**Stored items from a collection**
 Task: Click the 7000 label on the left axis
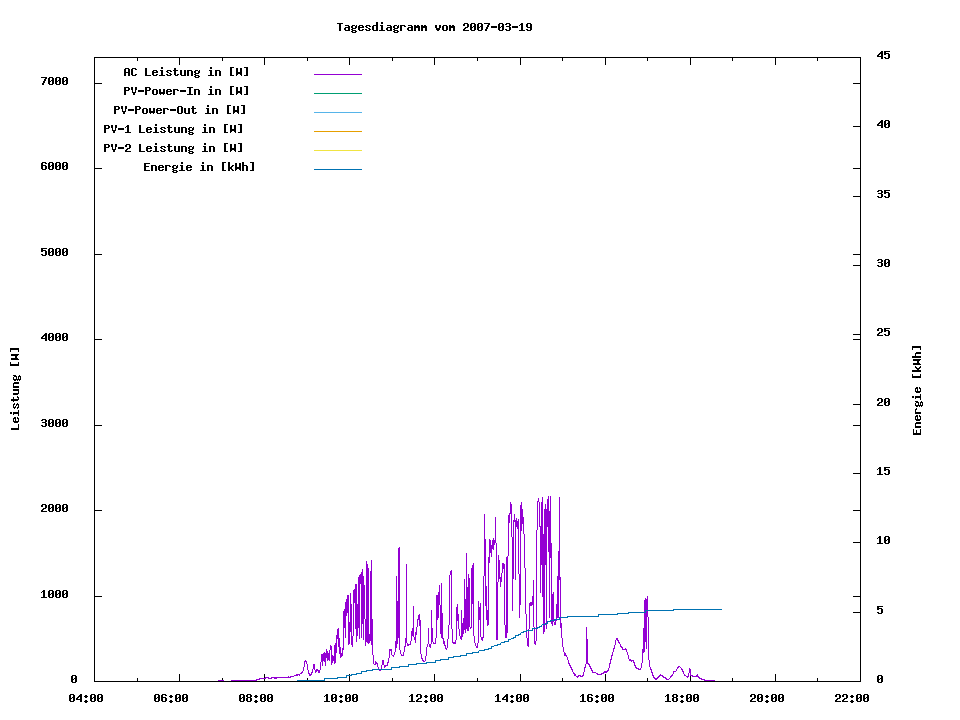coord(54,81)
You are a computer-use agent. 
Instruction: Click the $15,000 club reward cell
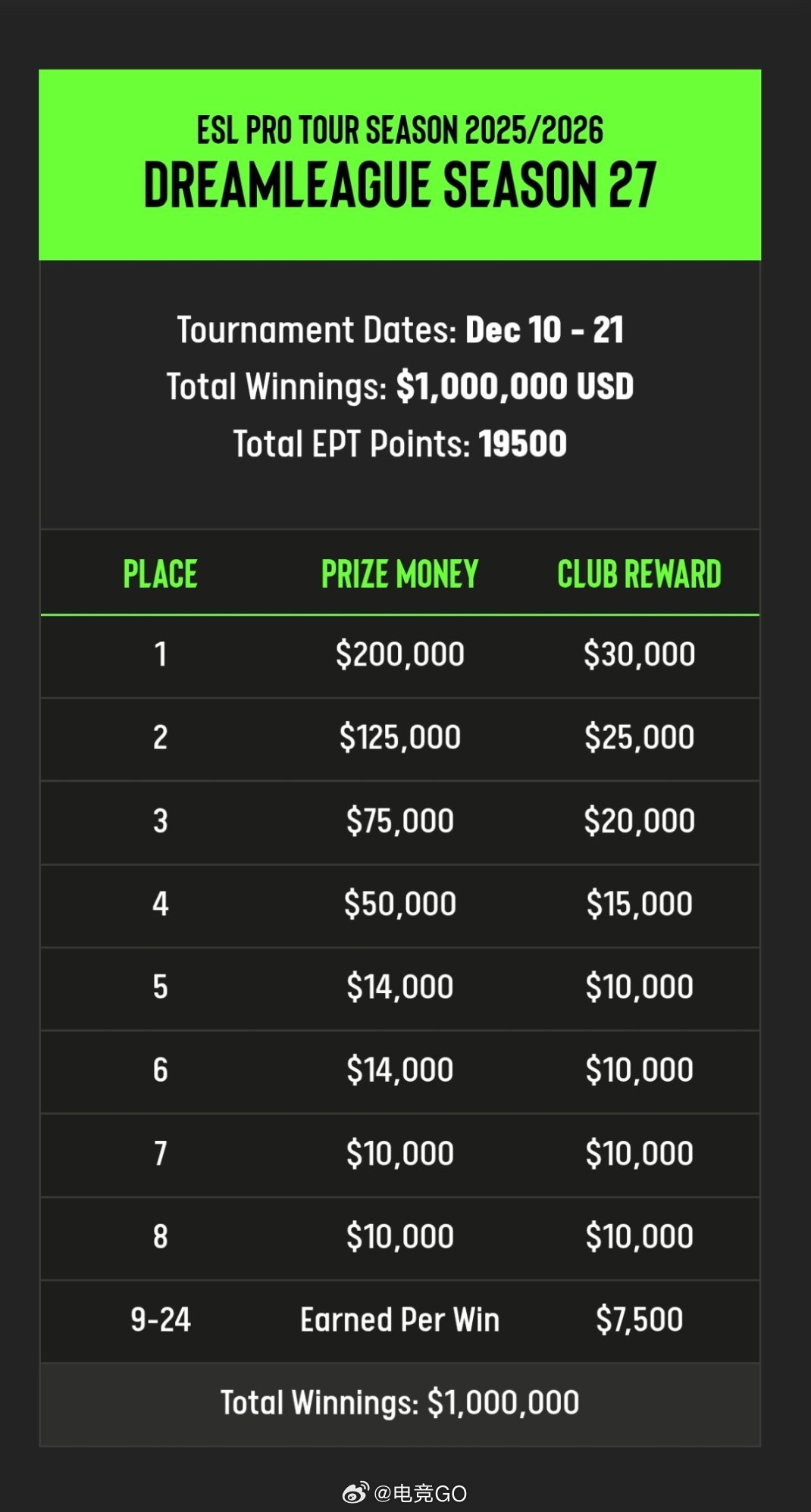(x=639, y=904)
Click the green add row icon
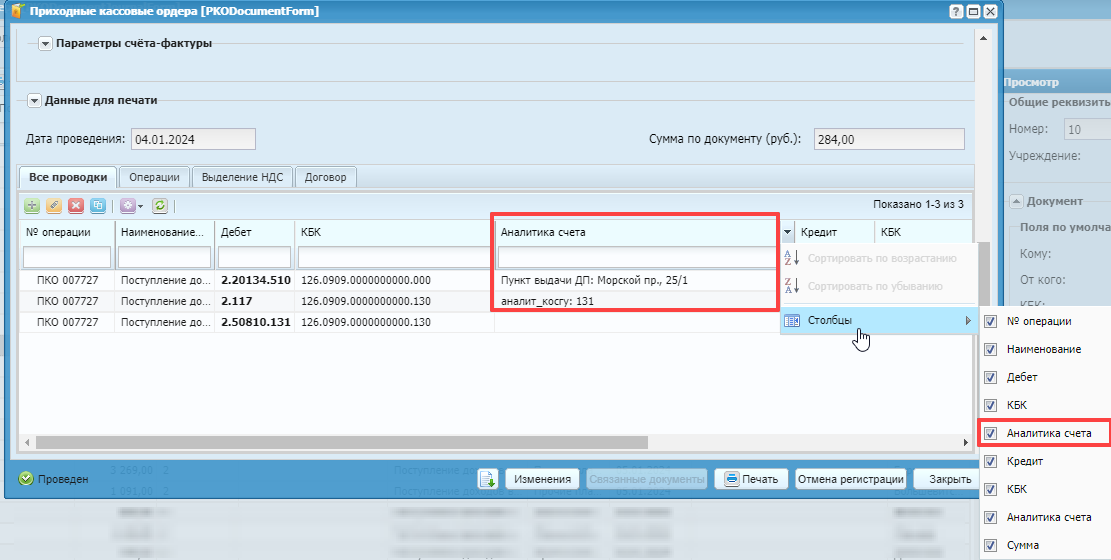Screen dimensions: 1111x560 coord(32,205)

**Requirement**
Exact copy, no pictures: set down all the entries again as they stand.

**Answer to this exercise**
 Task: Click the 7000 label on the left axis
coord(54,81)
You are a computer-use agent. 
Instruction: Click the $15,000 club reward cell
(x=639, y=904)
Click the green add row icon
Screen dimensions: 1111x560 coord(32,205)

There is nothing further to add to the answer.